RE: What We Can Know About the World

From: Jesse Mazer <lasermazer.domain.name.hidden>
Date: Sat, 30 Jul 2005 09:32:35 -0400

Lee Corbin wrote:

>
>Jesse writes
>
> > > I meant that your perceptions have physiological causes
> > > because your brain is a part of an obviously successful
> > > survival machine designed by evolution.
> >
> > Sure, but all of this is compatible with an idealist philosophy where
> > reality is made up of nothing but observer-moments at the most
>fundamental
> > level--something like the "naturalistic panpsychism" discussed on that
> > webpage I mentioned.
>
>The disagreement I have with what you have written
>is that I do *not* see observer-moments as the most
>fundamental entities. It's just so much *clearer*
>to me to see them arising only after 13.7 billion
>years or so (locally) and that they obtain *only* as
>a result of physical processes.

Ok, but even if you don't agree with this speculation about observer-moments
being the most fundamental entities, criticizing this speculation on the
basis of it being anti-realist seems misguided. Also, as I said, my idea is
that *all* possible causal patterns qualify as "observer-moments", not just
complex ones like ours. And I don't disagree that complex observer-moments
are generally the result of a long process of evolution in the physical
universe, it's just that I think at a most fundamental level the "physical
universe" would be reducible to an enormous pattern of causal relationships
which can be broken down into the relationships between a lot of
sub-patterns, each of which is an observer-moment. The idea that physics
should ultimately be explainable in terms of nothing more than causal
relationships between events, and that higher-order concepts like
"particles" and "spacetime" would emerge from this level of explanation, is
an idea that some approaches to quantum gravity seem to favor, like loop
quantum gravity--it's at least not out of the question that a final
"physical" ToE would be about nothing more than causal relationships between
events.

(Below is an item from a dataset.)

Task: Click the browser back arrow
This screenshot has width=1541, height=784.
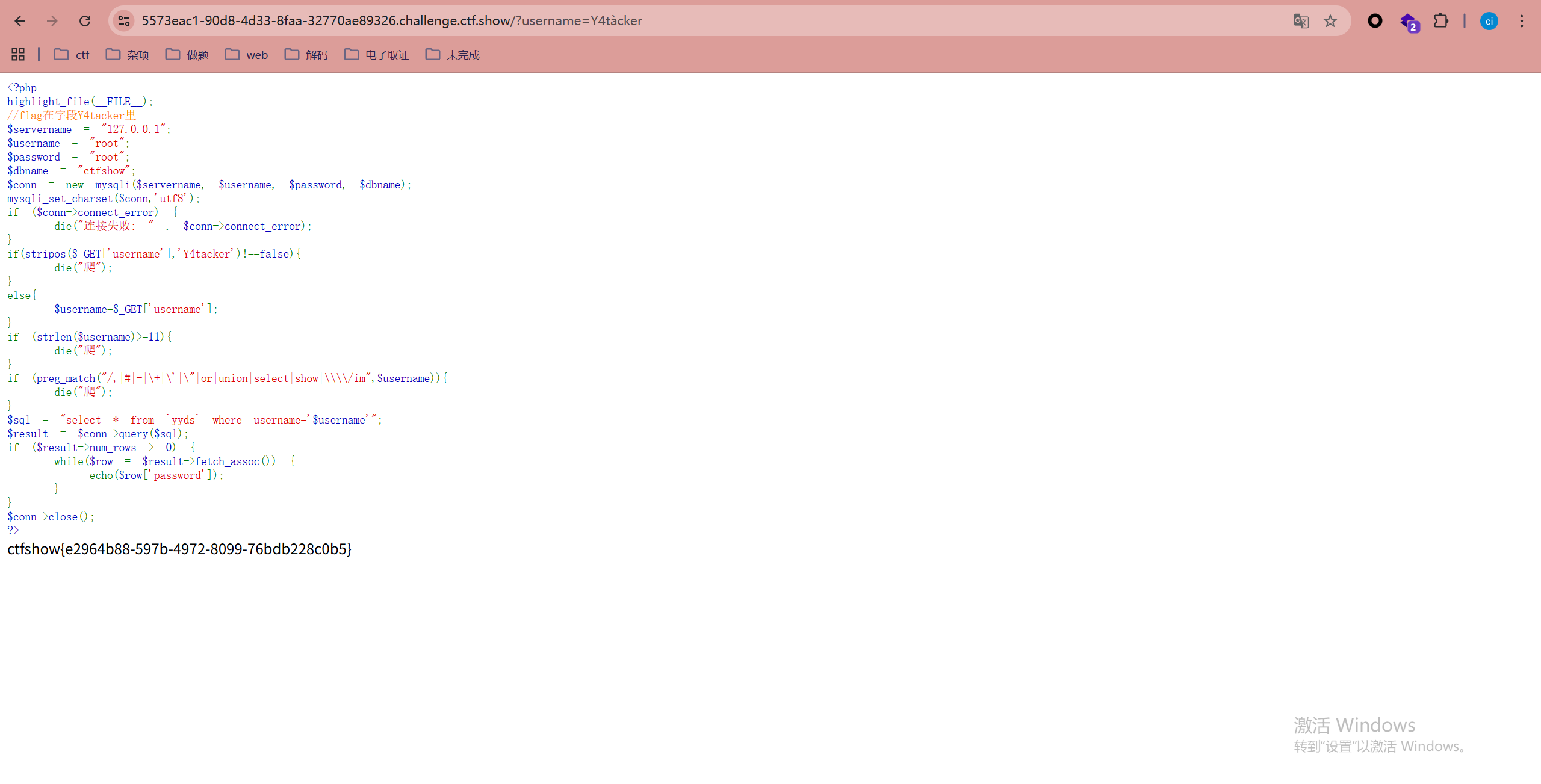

If so, it would just be a different "interpretation" of this theory
to say that each sub-network in this universal causal network would be an
observer-moment of some kind, and my "meta-physical" speculation would be
that you could *start* by looking at all possible finite causal networks and
finding a unique measure on them, and the appearance of the huge causal
network we call the "physical universe" could be derived from the
relationships between all the sub-patterns implied by this unique measure.
Obviously I don't expect you to agree with this speculation, but I'm just
pointing out that it isn't anti-realist, nor does it contradict your
statement about our particular type of consciousness being the result of a
long process of evolution.

>
>When in the laboratory we examine the concepts mice
>have of the world, we can easily see their limitations.
>What would we think of mice who attempted to found all
>of reality on "mouse observer moments"?

Since there is nothing specifically human about my idea of
"observer-moments" this analogy doesn't really work.